The actor Robert Downey Jr wanted to work with forever: “I would rather not do a movie without”
Hollywood is filled with empty promises, backslapping, and words that aren’t worth the paper they’re printed on, so it would make sense for Robert Downey Jr to declare that he never wanted to make another movie without one of his co-stars and then never make another movie with them ever again.
There’s still time for it to happen, but the longer their paths don’t cross, the more it seems like he might have been talking out of his arse. They’re technically part of the same universe, too, although legal and contractual red tape has probably ruled them out of sharing the screen again in that context.
After his initial post-Iron Man comeback, Downey Jr settled a little too comfortably into his wheelhouse as the Marvel Cinematic Universe’s Tony Stark. His Academy Award-nominated performance in Tropic Thunder made 2008 a year to remember and one of the industry’s most remarkable resurgences, but after that, it was usually blockbusters or bust.
Downey Jr appeared in ten movies between the release of Todd Phillips’ 2010 comedy Due Date and his initial departure from Marvel in Avengers: Endgame. Of those ten, six hailed from Marvel Studios, two of them saw him play Sherlock Holmes for Guy Ritchie, and another one was a brief cameo in Chef, which was helmed by his Iron Man director, Jon Favreau.
That left David Dobkin’s The Judge as the odd one out. A genuine anomaly in a decade of CGI and green screens, Downey Jr produced and headlined the drama as a hotshot lawyer who returns to his rural hometown following his mother’s death, only to end up defending his estranged father in court when he’s arrested for a hit-and-run accident.
It’s a solid movie, even if it’s not the awards contender he probably thought it would be, and he was bold enough to reject Jack Nicholson’s comeback in favour of having Robert Duvall play his dad. Vincent D’Onofrio and Jeremy Strong were cast as Downey Jr’s onscreen brothers, and he never wanted the latter to leave his side again.
“I will officially tell you that as of now, I would rather not do a movie without Vincent D’Onofrio, ever again,” he informed Deadline. “He literally is like the big brother I never had, and he is just so talented.” Of the combined total of 25 live-action features the pair have starred in since, how many have they both been in? Absolutely none.

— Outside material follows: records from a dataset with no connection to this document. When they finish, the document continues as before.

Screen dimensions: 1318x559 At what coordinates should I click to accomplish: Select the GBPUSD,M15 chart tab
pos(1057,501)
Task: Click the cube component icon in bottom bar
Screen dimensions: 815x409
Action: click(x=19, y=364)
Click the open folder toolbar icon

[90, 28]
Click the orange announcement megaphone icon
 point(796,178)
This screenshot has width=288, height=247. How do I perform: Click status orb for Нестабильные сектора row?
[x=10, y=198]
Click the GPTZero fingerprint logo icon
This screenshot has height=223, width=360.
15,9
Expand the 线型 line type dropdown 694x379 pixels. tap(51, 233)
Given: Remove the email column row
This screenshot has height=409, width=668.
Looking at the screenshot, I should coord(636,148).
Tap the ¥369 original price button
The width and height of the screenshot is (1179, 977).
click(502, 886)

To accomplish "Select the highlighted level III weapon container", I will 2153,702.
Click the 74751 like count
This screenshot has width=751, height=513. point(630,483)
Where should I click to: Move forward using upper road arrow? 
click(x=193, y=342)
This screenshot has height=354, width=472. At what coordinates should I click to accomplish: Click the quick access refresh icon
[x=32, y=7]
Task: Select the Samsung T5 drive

It won’t even happen in the Marvel universe either, with Downey Jr returning as Doctor Doom in Avengers: Doomsday, while D’Onofrio confirmed the villainous Wilson Fisk he’s been embodying on Daredevil for the last ten years isn’t contractually allowed to appear in anything other than TV shows. Still, maybe they should get together at least once, if only to prove he wasn’t blowing hot air.